[Records to use]
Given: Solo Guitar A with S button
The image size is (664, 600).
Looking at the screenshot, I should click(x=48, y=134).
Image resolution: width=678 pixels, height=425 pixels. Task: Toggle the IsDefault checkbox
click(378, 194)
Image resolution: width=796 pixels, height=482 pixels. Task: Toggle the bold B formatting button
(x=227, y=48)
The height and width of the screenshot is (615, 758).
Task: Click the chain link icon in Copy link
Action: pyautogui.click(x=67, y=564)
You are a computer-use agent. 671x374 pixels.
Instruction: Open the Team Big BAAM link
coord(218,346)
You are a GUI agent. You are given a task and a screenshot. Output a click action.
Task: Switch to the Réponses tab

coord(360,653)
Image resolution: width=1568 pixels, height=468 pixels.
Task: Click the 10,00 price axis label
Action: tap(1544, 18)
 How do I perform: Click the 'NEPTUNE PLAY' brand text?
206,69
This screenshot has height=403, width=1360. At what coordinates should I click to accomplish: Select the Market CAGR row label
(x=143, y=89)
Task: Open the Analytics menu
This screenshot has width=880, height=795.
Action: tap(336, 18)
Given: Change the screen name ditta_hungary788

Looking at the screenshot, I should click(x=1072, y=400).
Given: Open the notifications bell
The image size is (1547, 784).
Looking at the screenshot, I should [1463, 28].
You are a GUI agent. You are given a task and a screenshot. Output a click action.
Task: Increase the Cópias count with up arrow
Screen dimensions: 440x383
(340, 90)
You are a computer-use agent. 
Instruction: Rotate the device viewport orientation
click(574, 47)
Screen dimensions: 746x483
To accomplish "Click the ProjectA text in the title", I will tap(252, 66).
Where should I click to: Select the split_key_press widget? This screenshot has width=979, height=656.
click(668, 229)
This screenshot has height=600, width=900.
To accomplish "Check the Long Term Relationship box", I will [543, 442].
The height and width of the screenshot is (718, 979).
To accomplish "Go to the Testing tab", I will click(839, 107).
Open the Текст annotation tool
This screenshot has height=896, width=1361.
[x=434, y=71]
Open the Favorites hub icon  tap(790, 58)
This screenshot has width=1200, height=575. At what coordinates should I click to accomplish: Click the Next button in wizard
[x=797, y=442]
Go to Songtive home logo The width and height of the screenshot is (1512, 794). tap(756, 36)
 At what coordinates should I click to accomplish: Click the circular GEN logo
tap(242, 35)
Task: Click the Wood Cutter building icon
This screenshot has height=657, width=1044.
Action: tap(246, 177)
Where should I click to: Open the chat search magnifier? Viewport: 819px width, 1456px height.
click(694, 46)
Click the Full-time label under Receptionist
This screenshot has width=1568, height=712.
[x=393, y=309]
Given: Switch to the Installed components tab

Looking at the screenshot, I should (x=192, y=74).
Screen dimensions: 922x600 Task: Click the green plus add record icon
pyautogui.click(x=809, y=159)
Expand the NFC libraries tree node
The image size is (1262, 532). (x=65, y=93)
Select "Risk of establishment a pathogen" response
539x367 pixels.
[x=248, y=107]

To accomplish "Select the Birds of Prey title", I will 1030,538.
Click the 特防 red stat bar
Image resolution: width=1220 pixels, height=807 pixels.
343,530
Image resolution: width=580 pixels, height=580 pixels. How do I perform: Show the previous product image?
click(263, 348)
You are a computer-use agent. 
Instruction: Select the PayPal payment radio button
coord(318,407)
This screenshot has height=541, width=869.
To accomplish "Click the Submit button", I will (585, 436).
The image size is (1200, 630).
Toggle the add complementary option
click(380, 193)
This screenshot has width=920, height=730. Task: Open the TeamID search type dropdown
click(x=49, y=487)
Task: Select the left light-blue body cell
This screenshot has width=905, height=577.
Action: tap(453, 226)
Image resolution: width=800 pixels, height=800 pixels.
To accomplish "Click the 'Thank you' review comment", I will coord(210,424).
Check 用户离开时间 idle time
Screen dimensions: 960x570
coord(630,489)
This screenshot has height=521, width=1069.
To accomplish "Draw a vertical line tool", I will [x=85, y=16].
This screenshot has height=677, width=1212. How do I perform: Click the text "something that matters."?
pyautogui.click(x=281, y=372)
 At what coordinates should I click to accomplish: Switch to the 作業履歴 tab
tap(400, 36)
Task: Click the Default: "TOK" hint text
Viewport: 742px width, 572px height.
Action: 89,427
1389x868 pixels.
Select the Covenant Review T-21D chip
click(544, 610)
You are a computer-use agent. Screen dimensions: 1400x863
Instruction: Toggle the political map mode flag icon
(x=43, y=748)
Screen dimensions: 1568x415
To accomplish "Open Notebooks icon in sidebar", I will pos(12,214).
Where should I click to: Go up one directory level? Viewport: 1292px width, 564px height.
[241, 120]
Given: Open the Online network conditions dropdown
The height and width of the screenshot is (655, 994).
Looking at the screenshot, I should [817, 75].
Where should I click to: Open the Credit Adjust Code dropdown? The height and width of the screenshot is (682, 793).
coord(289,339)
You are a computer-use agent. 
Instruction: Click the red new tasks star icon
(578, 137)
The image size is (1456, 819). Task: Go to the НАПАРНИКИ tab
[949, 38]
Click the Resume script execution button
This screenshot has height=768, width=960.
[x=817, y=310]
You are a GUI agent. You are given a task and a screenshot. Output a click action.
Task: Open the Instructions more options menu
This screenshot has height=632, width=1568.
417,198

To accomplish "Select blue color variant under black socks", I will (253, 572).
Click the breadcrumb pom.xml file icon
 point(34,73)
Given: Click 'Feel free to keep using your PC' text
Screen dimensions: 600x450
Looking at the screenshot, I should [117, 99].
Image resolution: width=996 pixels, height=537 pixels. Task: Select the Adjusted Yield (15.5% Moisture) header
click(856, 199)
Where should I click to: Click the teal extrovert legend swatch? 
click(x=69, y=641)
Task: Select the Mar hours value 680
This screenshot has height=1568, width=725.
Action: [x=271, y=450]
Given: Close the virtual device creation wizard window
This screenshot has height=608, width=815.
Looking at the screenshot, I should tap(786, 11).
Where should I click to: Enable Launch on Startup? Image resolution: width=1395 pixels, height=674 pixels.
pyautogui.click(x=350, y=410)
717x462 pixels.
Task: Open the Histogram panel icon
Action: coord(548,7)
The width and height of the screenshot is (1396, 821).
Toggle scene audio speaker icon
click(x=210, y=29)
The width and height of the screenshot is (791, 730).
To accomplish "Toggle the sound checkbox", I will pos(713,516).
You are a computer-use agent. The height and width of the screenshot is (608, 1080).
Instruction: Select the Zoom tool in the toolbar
[/Records to use]
## To do
Start at the top line of the records and retype them all exactly.

## Finished task
Given: Solo Guitar A with S button
The image size is (664, 600).
Looking at the screenshot, I should click(x=48, y=134).
Image resolution: width=678 pixels, height=425 pixels. Task: Toggle the IsDefault checkbox
click(378, 194)
Image resolution: width=796 pixels, height=482 pixels. Task: Toggle the bold B formatting button
(x=227, y=48)
The height and width of the screenshot is (615, 758).
Task: Click the chain link icon in Copy link
Action: pyautogui.click(x=67, y=564)
You are a computer-use agent. 671x374 pixels.
Instruction: Open the Team Big BAAM link
coord(218,346)
You are a GUI agent. You are given a task and a screenshot. Output a click action.
Task: Switch to the Réponses tab

coord(360,653)
Image resolution: width=1568 pixels, height=468 pixels.
Task: Click the 10,00 price axis label
Action: tap(1544, 18)
 How do I perform: Click the 'NEPTUNE PLAY' brand text?
206,69
This screenshot has height=403, width=1360. At what coordinates should I click to accomplish: Select the Market CAGR row label
(x=143, y=89)
Task: Open the Analytics menu
This screenshot has width=880, height=795.
Action: tap(336, 18)
Given: Change the screen name ditta_hungary788

Looking at the screenshot, I should click(x=1072, y=400).
Given: Open the notifications bell
The image size is (1547, 784).
Looking at the screenshot, I should [1463, 28].
You are a GUI agent. You are given a task and a screenshot. Output a click action.
Task: Increase the Cópias count with up arrow
Screen dimensions: 440x383
(340, 90)
You are a computer-use agent. 
Instruction: Rotate the device viewport orientation
click(574, 47)
Screen dimensions: 746x483
To accomplish "Click the ProjectA text in the title", I will tap(252, 66).
Where should I click to: Select the split_key_press widget? This screenshot has width=979, height=656.
click(668, 229)
This screenshot has height=600, width=900.
To accomplish "Check the Long Term Relationship box", I will [543, 442].
The height and width of the screenshot is (718, 979).
To accomplish "Go to the Testing tab", I will click(839, 107).
Open the Текст annotation tool
This screenshot has height=896, width=1361.
[x=434, y=71]
Open the Favorites hub icon  tap(790, 58)
This screenshot has width=1200, height=575. At what coordinates should I click to accomplish: Click the Next button in wizard
[x=797, y=442]
Go to Songtive home logo The width and height of the screenshot is (1512, 794). tap(756, 36)
 At what coordinates should I click to accomplish: Click the circular GEN logo
tap(242, 35)
Task: Click the Wood Cutter building icon
This screenshot has height=657, width=1044.
Action: tap(246, 177)
Where should I click to: Open the chat search magnifier? Viewport: 819px width, 1456px height.
click(694, 46)
Click the Full-time label under Receptionist
This screenshot has width=1568, height=712.
[x=393, y=309]
Given: Switch to the Installed components tab

Looking at the screenshot, I should (x=192, y=74).
Screen dimensions: 922x600 Task: Click the green plus add record icon
pyautogui.click(x=809, y=159)
Expand the NFC libraries tree node
The image size is (1262, 532). (x=65, y=93)
Select "Risk of establishment a pathogen" response
539x367 pixels.
[x=248, y=107]

To accomplish "Select the Birds of Prey title", I will 1030,538.
Click the 特防 red stat bar
Image resolution: width=1220 pixels, height=807 pixels.
343,530
Image resolution: width=580 pixels, height=580 pixels. How do I perform: Show the previous product image?
click(263, 348)
You are a computer-use agent. 
Instruction: Select the PayPal payment radio button
coord(318,407)
This screenshot has height=541, width=869.
To accomplish "Click the Submit button", I will (585, 436).
The image size is (1200, 630).
Toggle the add complementary option
click(380, 193)
This screenshot has width=920, height=730. Task: Open the TeamID search type dropdown
click(x=49, y=487)
Task: Select the left light-blue body cell
This screenshot has width=905, height=577.
Action: tap(453, 226)
Image resolution: width=800 pixels, height=800 pixels.
To accomplish "Click the 'Thank you' review comment", I will coord(210,424).
Check 用户离开时间 idle time
Screen dimensions: 960x570
coord(630,489)
This screenshot has height=521, width=1069.
To accomplish "Draw a vertical line tool", I will [x=85, y=16].
This screenshot has height=677, width=1212. How do I perform: Click the text "something that matters."?
pyautogui.click(x=281, y=372)
 At what coordinates should I click to accomplish: Switch to the 作業履歴 tab
tap(400, 36)
Task: Click the Default: "TOK" hint text
Viewport: 742px width, 572px height.
Action: 89,427
1389x868 pixels.
Select the Covenant Review T-21D chip
click(544, 610)
You are a computer-use agent. Screen dimensions: 1400x863
Instruction: Toggle the political map mode flag icon
(x=43, y=748)
Screen dimensions: 1568x415
To accomplish "Open Notebooks icon in sidebar", I will pos(12,214).
Where should I click to: Go up one directory level? Viewport: 1292px width, 564px height.
[241, 120]
Given: Open the Online network conditions dropdown
The height and width of the screenshot is (655, 994).
Looking at the screenshot, I should [817, 75].
Where should I click to: Open the Credit Adjust Code dropdown? The height and width of the screenshot is (682, 793).
coord(289,339)
You are a computer-use agent. 
Instruction: Click the red new tasks star icon
(578, 137)
The image size is (1456, 819). Task: Go to the НАПАРНИКИ tab
[949, 38]
Click the Resume script execution button
This screenshot has height=768, width=960.
[x=817, y=310]
You are a GUI agent. You are given a task and a screenshot. Output a click action.
Task: Open the Instructions more options menu
This screenshot has height=632, width=1568.
417,198

To accomplish "Select blue color variant under black socks", I will (253, 572).
Click the breadcrumb pom.xml file icon
 point(34,73)
Given: Click 'Feel free to keep using your PC' text
Screen dimensions: 600x450
Looking at the screenshot, I should [117, 99].
Image resolution: width=996 pixels, height=537 pixels. Task: Select the Adjusted Yield (15.5% Moisture) header
click(856, 199)
Where should I click to: Click the teal extrovert legend swatch? 
click(x=69, y=641)
Task: Select the Mar hours value 680
This screenshot has height=1568, width=725.
Action: [x=271, y=450]
Given: Close the virtual device creation wizard window
This screenshot has height=608, width=815.
Looking at the screenshot, I should tap(786, 11).
Where should I click to: Enable Launch on Startup? Image resolution: width=1395 pixels, height=674 pixels.
pyautogui.click(x=350, y=410)
717x462 pixels.
Task: Open the Histogram panel icon
Action: coord(548,7)
The width and height of the screenshot is (1396, 821).
Toggle scene audio speaker icon
click(x=210, y=29)
The width and height of the screenshot is (791, 730).
To accomplish "Toggle the sound checkbox", I will pos(713,516).
You are a computer-use agent. The height and width of the screenshot is (608, 1080).
Instruction: Select the Zoom tool in the toolbar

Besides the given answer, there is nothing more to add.